> _Textauszug_:
_ _ _

Wenige Stunden vor der Amtsübergabe hat Joe Biden einige der bekanntesten Gegner seines Nachfolgers Donald Trump begnadigt. Darunter sind Anthony Fauci, Immunologe und Berater des Weißen Hauses während der Corona-Pandemie, General Mark Milley, ehemaliger Generalstabschef der US-Streitkräfte, sowie die Republikanerin Liz Cheney. Auch die Mitglieder des überparteilichen Sonderausschusses, der zum Sturm auf das Kapitol ermittelte, wurden von Biden begnadigt. Zudem sollen Mitglieder der Capitol Police, die vor dem Ausschuss ausgesagt hatten, straffrei bleiben.
Minuten vor Trumps Amtseid begnadigte Biden dann auch noch einige Mitglieder seiner Familie. Diese sei „unablässigen Angriffen und Drohungen ausgesetzt, die einzig und allein darauf abzielen, mir zu schaden – die schlimmste Form der Parteipolitik“, hieß es in einer Mitteilung. „Leider habe ich keinen Grund zu glauben, dass diese Angriffe aufhören werden.“ Genannt wurden der Bruder des Präsidenten, James B. Biden, dessen Frau Sara Jones Biden, Valerie Biden Owens – die Schwester des Präsidenten – und ihr Mann John T. Owens sowie Francis W. Biden, ein weiterer Bruder von Joe Biden.

_ _ _

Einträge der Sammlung
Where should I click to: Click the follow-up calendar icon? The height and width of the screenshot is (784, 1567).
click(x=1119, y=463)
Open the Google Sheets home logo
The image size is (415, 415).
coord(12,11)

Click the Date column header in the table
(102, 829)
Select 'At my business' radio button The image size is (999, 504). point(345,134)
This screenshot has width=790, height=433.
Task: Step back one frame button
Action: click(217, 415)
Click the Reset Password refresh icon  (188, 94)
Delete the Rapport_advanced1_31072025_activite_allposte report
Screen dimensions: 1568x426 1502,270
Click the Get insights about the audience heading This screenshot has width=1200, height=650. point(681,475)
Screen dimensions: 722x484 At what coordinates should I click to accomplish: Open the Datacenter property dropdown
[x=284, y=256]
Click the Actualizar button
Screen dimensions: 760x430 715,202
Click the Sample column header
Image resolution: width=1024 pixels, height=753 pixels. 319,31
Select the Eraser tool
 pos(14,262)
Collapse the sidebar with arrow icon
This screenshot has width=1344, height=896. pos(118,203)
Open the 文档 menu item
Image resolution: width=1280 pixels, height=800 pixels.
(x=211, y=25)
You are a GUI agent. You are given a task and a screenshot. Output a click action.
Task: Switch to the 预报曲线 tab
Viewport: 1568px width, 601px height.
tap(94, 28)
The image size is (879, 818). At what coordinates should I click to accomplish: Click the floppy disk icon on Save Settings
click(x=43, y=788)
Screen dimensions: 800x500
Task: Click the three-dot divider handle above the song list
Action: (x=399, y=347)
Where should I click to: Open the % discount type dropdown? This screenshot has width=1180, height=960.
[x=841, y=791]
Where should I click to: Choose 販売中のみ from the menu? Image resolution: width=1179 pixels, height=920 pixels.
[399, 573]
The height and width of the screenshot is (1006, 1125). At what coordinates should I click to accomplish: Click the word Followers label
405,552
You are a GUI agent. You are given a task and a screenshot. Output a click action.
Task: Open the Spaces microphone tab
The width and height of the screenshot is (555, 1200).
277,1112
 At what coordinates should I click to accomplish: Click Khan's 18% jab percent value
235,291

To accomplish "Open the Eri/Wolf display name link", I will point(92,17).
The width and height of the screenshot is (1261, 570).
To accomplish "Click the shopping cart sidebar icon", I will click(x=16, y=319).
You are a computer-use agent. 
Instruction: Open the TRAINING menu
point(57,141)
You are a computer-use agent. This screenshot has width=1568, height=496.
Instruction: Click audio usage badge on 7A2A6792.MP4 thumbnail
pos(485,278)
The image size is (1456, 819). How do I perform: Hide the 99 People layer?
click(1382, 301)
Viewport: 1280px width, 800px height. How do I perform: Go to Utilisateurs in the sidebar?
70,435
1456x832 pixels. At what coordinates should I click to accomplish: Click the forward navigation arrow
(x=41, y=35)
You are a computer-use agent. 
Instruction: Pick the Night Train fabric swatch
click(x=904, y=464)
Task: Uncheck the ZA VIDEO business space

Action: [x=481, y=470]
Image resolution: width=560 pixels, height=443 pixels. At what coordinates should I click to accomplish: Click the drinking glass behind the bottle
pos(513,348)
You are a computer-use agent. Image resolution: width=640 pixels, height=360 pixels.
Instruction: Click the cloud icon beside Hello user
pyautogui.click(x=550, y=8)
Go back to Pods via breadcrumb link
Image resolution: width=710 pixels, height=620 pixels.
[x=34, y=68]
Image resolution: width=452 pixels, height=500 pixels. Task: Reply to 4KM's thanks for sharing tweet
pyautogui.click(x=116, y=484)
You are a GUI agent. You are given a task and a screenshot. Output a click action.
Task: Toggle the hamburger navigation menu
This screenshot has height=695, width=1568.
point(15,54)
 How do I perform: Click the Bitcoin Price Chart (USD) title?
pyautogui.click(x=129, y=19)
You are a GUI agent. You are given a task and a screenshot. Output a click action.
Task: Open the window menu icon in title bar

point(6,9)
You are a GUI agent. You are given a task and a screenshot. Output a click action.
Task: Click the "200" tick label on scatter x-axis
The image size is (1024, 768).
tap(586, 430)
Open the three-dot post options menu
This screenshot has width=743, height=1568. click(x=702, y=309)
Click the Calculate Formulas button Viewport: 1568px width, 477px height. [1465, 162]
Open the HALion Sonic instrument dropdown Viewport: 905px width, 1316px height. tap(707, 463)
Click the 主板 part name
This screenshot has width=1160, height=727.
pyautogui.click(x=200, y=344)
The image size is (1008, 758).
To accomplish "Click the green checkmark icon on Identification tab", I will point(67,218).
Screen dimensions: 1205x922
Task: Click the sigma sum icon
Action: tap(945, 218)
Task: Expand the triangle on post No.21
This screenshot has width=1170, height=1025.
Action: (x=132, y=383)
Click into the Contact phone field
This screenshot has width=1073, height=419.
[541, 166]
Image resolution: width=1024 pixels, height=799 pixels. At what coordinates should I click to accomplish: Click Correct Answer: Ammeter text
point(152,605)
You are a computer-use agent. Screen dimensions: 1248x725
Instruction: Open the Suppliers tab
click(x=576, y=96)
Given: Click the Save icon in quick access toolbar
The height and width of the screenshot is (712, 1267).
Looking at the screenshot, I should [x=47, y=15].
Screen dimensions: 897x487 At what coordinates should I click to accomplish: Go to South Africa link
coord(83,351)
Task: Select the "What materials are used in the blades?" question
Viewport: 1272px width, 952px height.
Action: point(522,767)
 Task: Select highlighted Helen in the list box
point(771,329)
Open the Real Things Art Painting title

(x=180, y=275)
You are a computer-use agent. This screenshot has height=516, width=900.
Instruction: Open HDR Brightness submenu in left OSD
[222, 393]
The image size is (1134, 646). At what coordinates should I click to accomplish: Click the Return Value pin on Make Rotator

_ _ _

> _Arbeitsauftrag 1_:
Schreiben Sie aus dem Text über Bidens Begnadigungen die Passage von „Wenige Stunden vor“ bis einschließlich „hatten, straffrei bleiben.“ wortgetreu ab.
> _Arbeitsauftrag 2_:
Setzen Sie den Text über Bidens Begnadigungen im Anschluss an seinen letzten Satz fort.

> _Lösung 1_:
Wenige Stunden vor der Amtsübergabe hat Joe Biden einige der bekanntesten Gegner seines Nachfolgers Donald Trump begnadigt. Darunter sind Anthony Fauci, Immunologe und Berater des Weißen Hauses während der Corona-Pandemie, General Mark Milley, ehemaliger Generalstabschef der US-Streitkräfte, sowie die Republikanerin Liz Cheney. Auch die Mitglieder des überparteilichen Sonderausschusses, der zum Sturm auf das Kapitol ermittelte, wurden von Biden begnadigt. Zudem sollen Mitglieder der Capitol Police, die vor dem Ausschuss ausgesagt hatten, straffrei bleiben.

> _Lösung 2_:
Das Besondere an allen diesen Begnadigungen: Biden spricht die betroffenen Personen präventiv von einer möglichen Strafverfolgung frei – obwohl gegen sie überhaupt nicht ermittelt wird.
Anthony Fauci war während der Corona-Pandemie führender Berater im Weißen Haus – sowohl in der Trump-Regierung als auch unter Biden. Er wollte Ansteckungen möglichst verhindern und sprach sich für Impfungen aus. Beides macht ihn bis heute zum Ziel der Rechten. Republikaner werfen ihm vor, Untersuchungen zum Ursprung der Pandemie verhindert zu haben. Fauci bestreitet das. Einige behaupten sogar, Fauci sei für den Ausbruch der Pandemie mitverantwortlich. Einen Beleg dafür gibt es nicht.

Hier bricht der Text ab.